Attention is directed to our co-pending application No. 9626387.6 (GB-A-2 311 652), from which the present application has been divided and which claims a semiconductor device comprising: a semiconductor substrate having a first surface and a second surface; a first semiconductor layer disposed on the first surface of the semiconductor substrate; a second semiconductor layer disposed on the first semiconductor layer and having a conductivity type opposite to that of the first semiconductor layer, the second semiconductor layer having a semiconductor element forming region and a remaining portion; a semiconductor element disposed in the semiconductor element forming region of the second semiconductor layer; an ion implanted region disposed in the remaining portion of the second semiconductor layer and isolating the semiconductor element forming region from the remaining portion of the second semiconductor layer; a via hole disposed in the remaining portion of the second semiconductor layer and extending from the second surface of the semiconductor substrate to a surface opposed to the second surface; isolation means interrupting the first and second semiconductor layers between the semiconductor element forming region and the via hole and having a depth extending from the second semiconductor layer through the first semiconductor layer, for isolating the via hole from the semiconductor element forming region; a conductive layer disposed on the inner wall of the via hole; and a wiring layer disposed on the said opposed surface and electrically connected to the conductive layer, the wiring layer being electrically connected to a portion of the semiconductor element across the isolation means.

Claims (3)

Claims:

1. A method of manufacturing a semiconductor device, comprising: (a) successively forming a first semiconductor layer and a second semiconductor layer on a first surface of a semiconductor substrate, the first and second semiconductor layers having opposite conductivity types; (b) forming a semiconductor element in a semiconductor element forming region of the second semiconductor layer; (c) forming a first resist pattern on the second semiconductor layer, the resist pattern covering the semiconductor element forming region; (d) implanting ions into the first and second semiconductor layers to electrically isolate the semiconductor element forming region from a remaining portion of the second semiconductor layer, using the first resist pattern as a mask; (e) forming a first wiring layer on the remaining portion of the second semiconductor layer and a second wiring layer extending from the first wiring layer to a portion of the semiconductor element; (f) forming a second resist pattern having an aperture on a second surface of the semiconductor substrate opposite to the first wiring layer; (g) removing by wet etching, a part of the semiconductor substrate from the second surface to the first wiring layer, thereby defining a hole; (h) depositing an insulating layer on the inner wall of the said hole from the second resist pattern, using the second resist pattern as a mask; (i) removing, by reactive ion etching, the insulating layer to expose the first wiring layer, using the second resist pattern as a mask; (j) removing the second resist pattern from the second surface of the semiconductor substrate; and (14 providing an electrically conductive layer on the exposed surface area of the first wiring layer at the side facing the said hole and on the insulating layer on the inner wall of the said hole.
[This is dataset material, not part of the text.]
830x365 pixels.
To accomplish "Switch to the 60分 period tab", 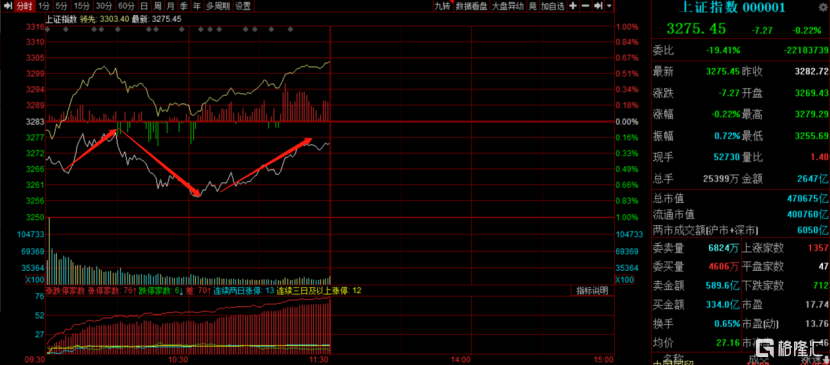I will pyautogui.click(x=126, y=6).
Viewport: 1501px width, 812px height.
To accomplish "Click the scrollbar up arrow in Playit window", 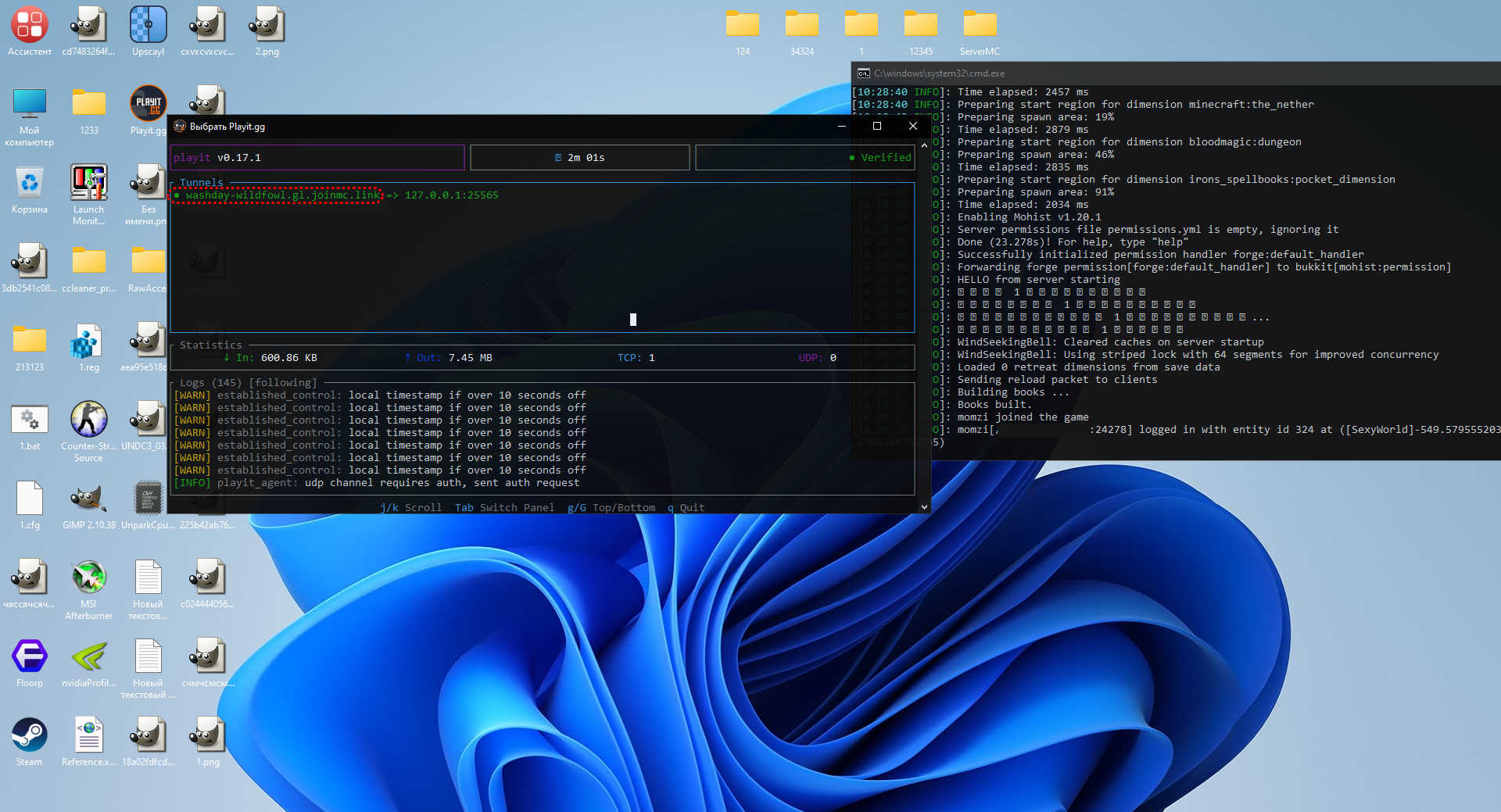I will (924, 145).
2. A method as claimed in claim 1, wherein steps (h) and (i) are replaced by: (h') enlarging the said aperture in the second resist pattem to the end opening of the said hole at the second surface of the semiconductor substrate; and (i') depositing an insulating layer on the inner wall of the said hole, but not on an exposed surface area of the first wiring layer, from the second resist pattern, using the second resist pattern as a mask.

3. A method of manufacturing a semiconductor device substantially as hereinbefore described with reference to Example 1 or Example 2.